Seçim politikasının öteki boyutları bu ana eksen etrafında düzenlenmelidir. Önemli bir soru, kampanyanın hangi adaylar etrafında düzenlenmesi gerektiği sorunudur. Burada cevap, farklı katmanlara ayrıştırılabilir. Önce Kürt halkının kendi temsilcilerini meclise sokma konusundaki vazgeçilmez hakkını sonuna kadar savunmak gerekir. Bu hakkı savunmak iki görevi gündeme getirir. Birincisi, Kürt adaylara karşı uygulanacak her türlü baskıya karşı Kürt halkının haklarına kalkan olmak öncelikli bir görevdir. İkincisi, sosyalist veya işçi adayların olmadığı bölgelerde seçim kampanyasını Kürt adaylara destek verir biçimde düzenlemek ve onlara oy çağırmak gereklidir.
Ama Batıda esas olan seçimi sosyalist adayların çevresinde örmektir. Burada da karşımıza iki ayrı durum çıkmaktadır. Başta ESP olmak üzere, bazı sosyalist odaklar çeşitli seçim bölgelerinde bağımsız aday göstermiş bulunuyor. İşçi Mücadelesi de İstanbul 2. bölgede bir aday gösterdi. Öte yandan, bazı seçim çevrelerinde DTP’nin onayıyla gösterilmiş bağımsız sosyalist adaylar var. Bu durum karşısında her seçim çevresinin koşullarına göre somut bir tavır benimsemek gerekir. Bu tavrı belirlerken seçim politikasının yukarıda özetlenen ana ekseni belirleyicidir. Belirli bir seçim çevresinde hangi adayın etrafında bir seçim kampanyası yapılması Birleşik İşçi Cephesi ve Üçüncü Cephe çıkarlarına en uygunsa, bu adayın etrafında kenetlenmek en doğrusudur. Her durumda, 27 Nisan muhtırasına destek vermiş olan (kapıkulu olarak nitelenebilecek durumda olsun, -örneğin İP-, ya da olmasın, -örneğin TKP-) sol güçlere herhangi bir seçim çevresinde destek ve oy vermemek gerekir.
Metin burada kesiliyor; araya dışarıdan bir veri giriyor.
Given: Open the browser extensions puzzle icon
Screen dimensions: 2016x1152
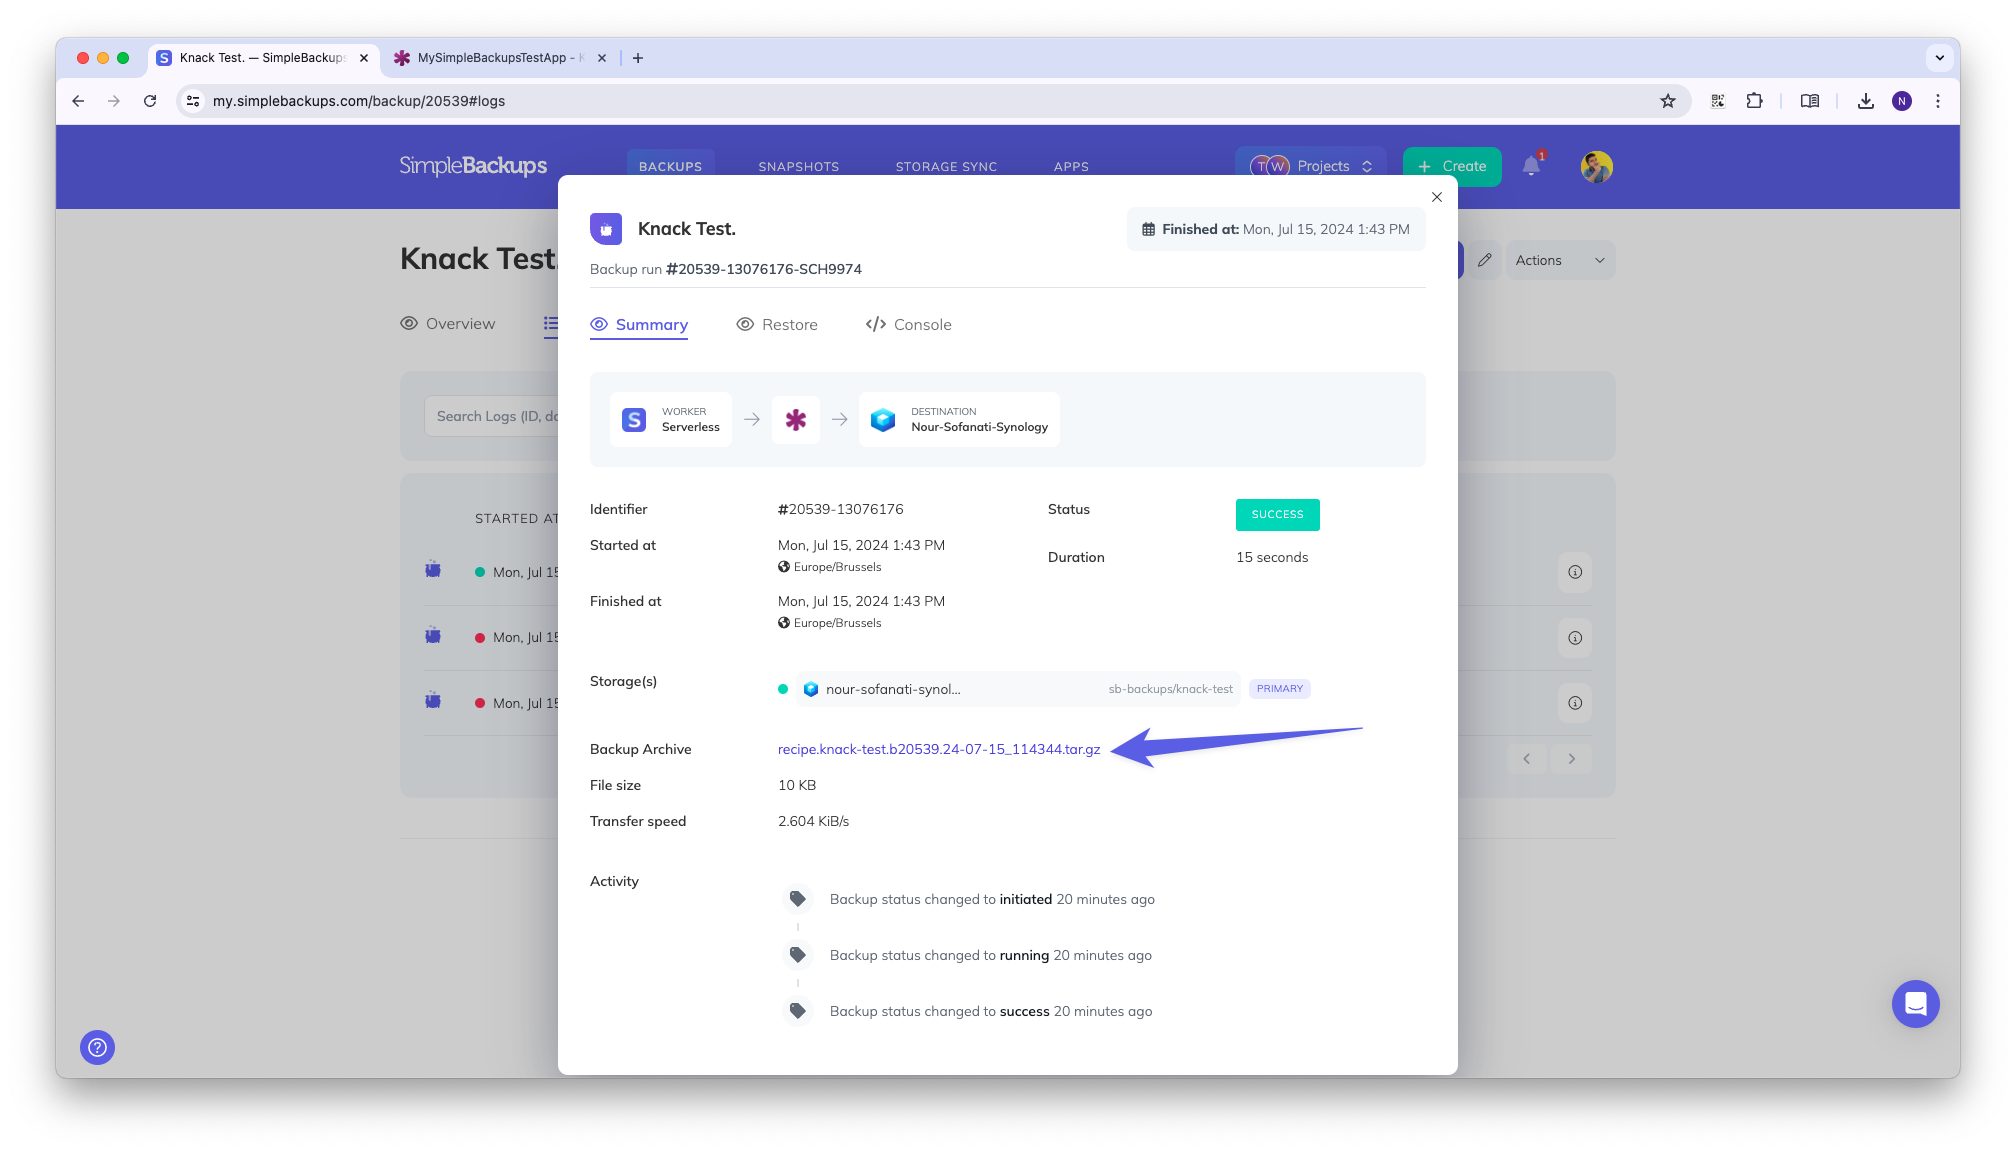Looking at the screenshot, I should [x=1754, y=101].
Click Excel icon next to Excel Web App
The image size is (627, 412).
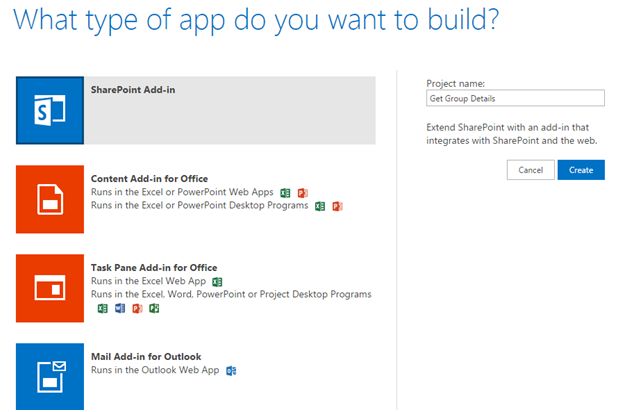click(x=216, y=282)
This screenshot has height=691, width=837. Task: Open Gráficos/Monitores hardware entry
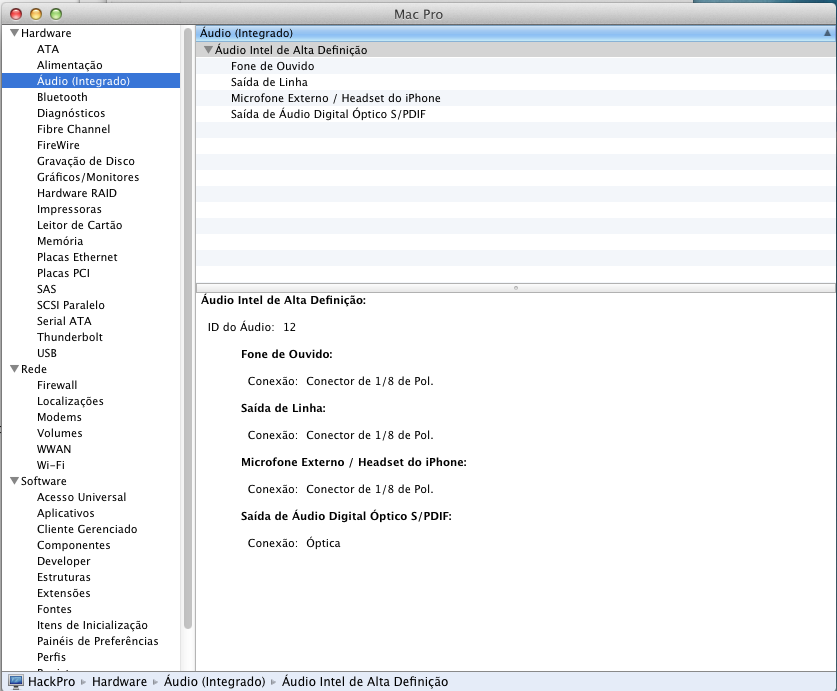[x=88, y=177]
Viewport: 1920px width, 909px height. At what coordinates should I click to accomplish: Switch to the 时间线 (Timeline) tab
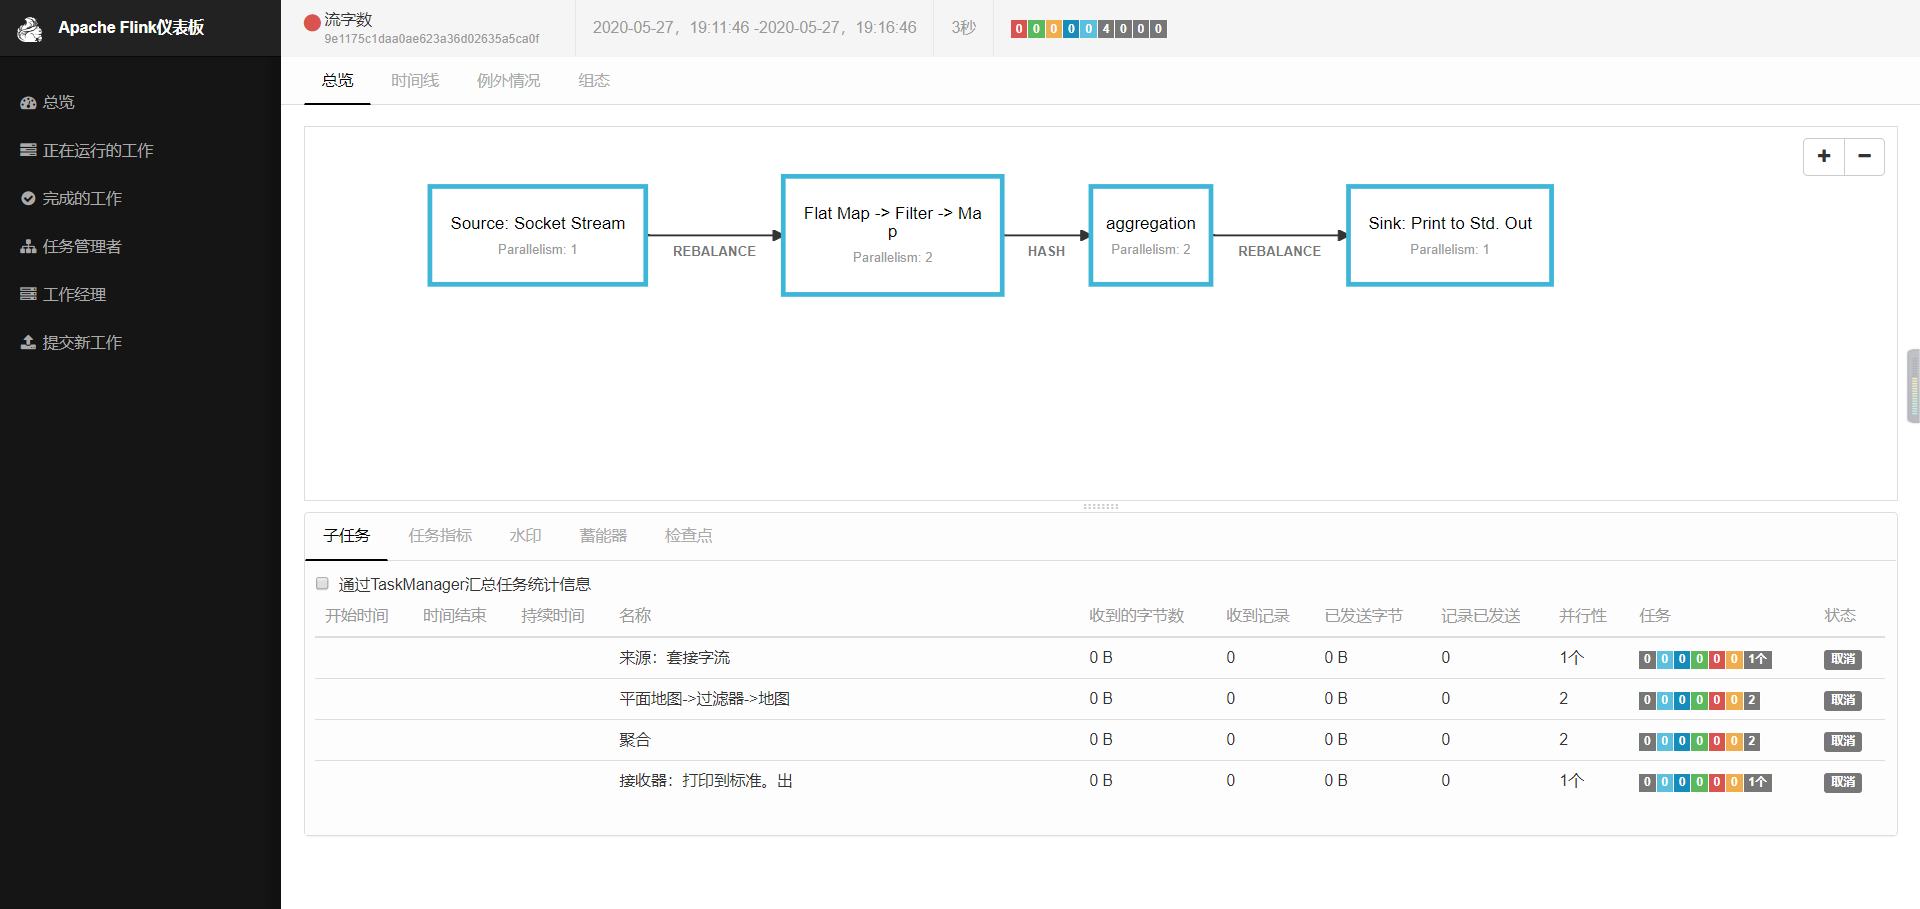click(x=415, y=80)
Nihayet, bu seçimin içinde yapılmakta olduğu ortam özel görevler yaratıyor. Bu ortamın iki temel belirleyeni var. Birincisi seçimin süngülerin gölgesinde yapılıyor olmasıdır. İkincisi ise sınır ötesi operasyon olasılığının da pekiştirdiği bir biçimde Kürtlere karşı var olan histeri ortamı ve bu ortamda faşist hareketin yükselişidir. Bu iki faktör sosyalist, işçi ve Kürt adayların seçim kampanyası sırasında doğrudan saldırıların hedefi haline gelmesi olasılığını arttırmaktadır. Geleceğin Üçüncü Cephesi’nin potansiyel üyesi olan bütün hareketler, bu tür saldırılara karşı safları sıklaştırmak zorundadır.
Üçüncü Cephe için hiçbir somut adım atılamadı. Seçimi işçi ve emekçileri yeniden politika sahnesine çekmek için kullanmak gerekiyor. Anlaşılmıştır ki, işçi sınıfı ağırlığını koymadan sosyalist hareket tarihin kendisine yüklediği görevleri yerine getirme kapasitesinden yoksundur.